» 引用文:
ちょうどSDGsや自然資本が世界経済のホットワードになっていたタイミングで、そうした文脈でビジネスになるんじゃないかと考え、週1のボランティアで営業顧問に就任しました。半年を経たとき、僕がずっと考えていたソーシャルビジネスがここにあると確信し、会社を辞めてイノカに参画したんです。

今、我々のビジネスは多方面から興味を持たれています。例えば化粧品メーカーもその一つ。日焼け止めの成分が海に溶け出すことで環境にどのような影響があるのか、現時点では「健康な海の状態」を示す指標が存在しないために0か100かの極端な選択を迫られており、彼らは健全な事業を展開するために、適切なエビデンスに基づく指標を求めているのです。

他にも海洋の環境に関わる事業者は数多く存在し、僕は、イノカの水槽から生まれた研究の成果が、一つの指標として国際的なルールになるように未来のビジョンを見ています。

竹内 四季 氏

思えば不思議な成り行きですね。海の生物が大好きなアクアリストと経済学で社会を良くしたい人間が出会って、最先端で世界を変えるようなビジネスが芽吹いているんです。まだ小さな一歩で、100年くらいかけて大樹になるイメージですが、確かな追い風を感じています。

» 取り組む課題:
(1) 引用文の内容を2文でまとめてください。
(2) 引用文から、算用数字を含む語句をすべて抜き出してください。
(3) 引用文によると、化粧品メーカーは健全な事業を展開するために何を求めていますか。
答えるときは引用文の内容だけを根拠にしてください。

» 資料:
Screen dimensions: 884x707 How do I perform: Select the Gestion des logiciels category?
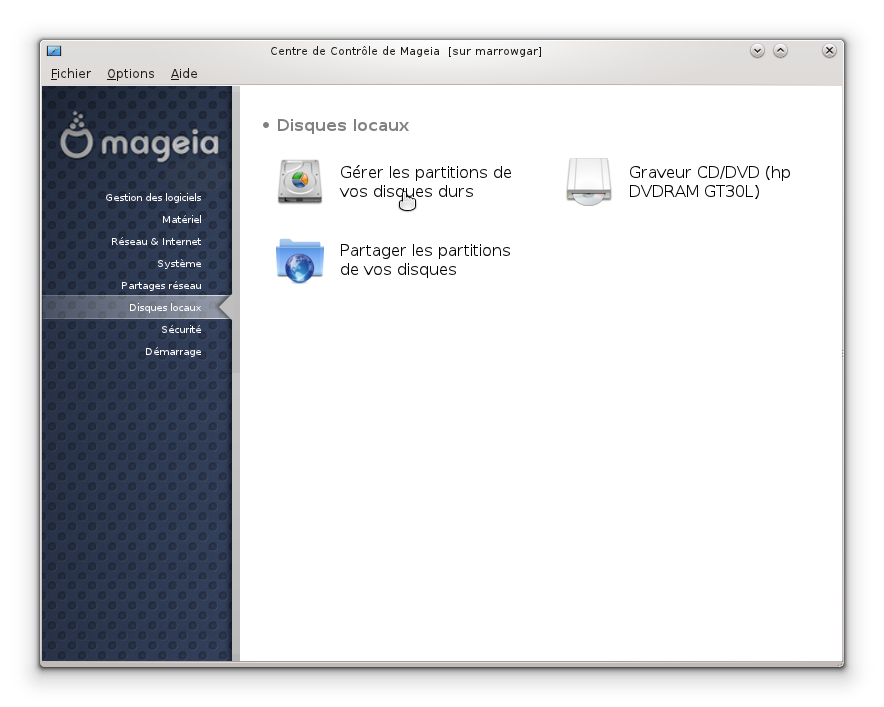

» 解答一覧:
(1) 語り手は週1のボランティアでイノカの営業顧問になり、半年後にそこに求めていたソーシャルビジネスがあると確信し、会社を辞めて参画した。イノカの事業は化粧品メーカーなど多方面から関心を持たれており、語り手は水槽から生まれた研究の成果が一つの指標として国際的なルールになることを未来のビジョンとしている。

(2) 週1、0か100、100年くらい

(3) 適切なエビデンスに基づく指標です。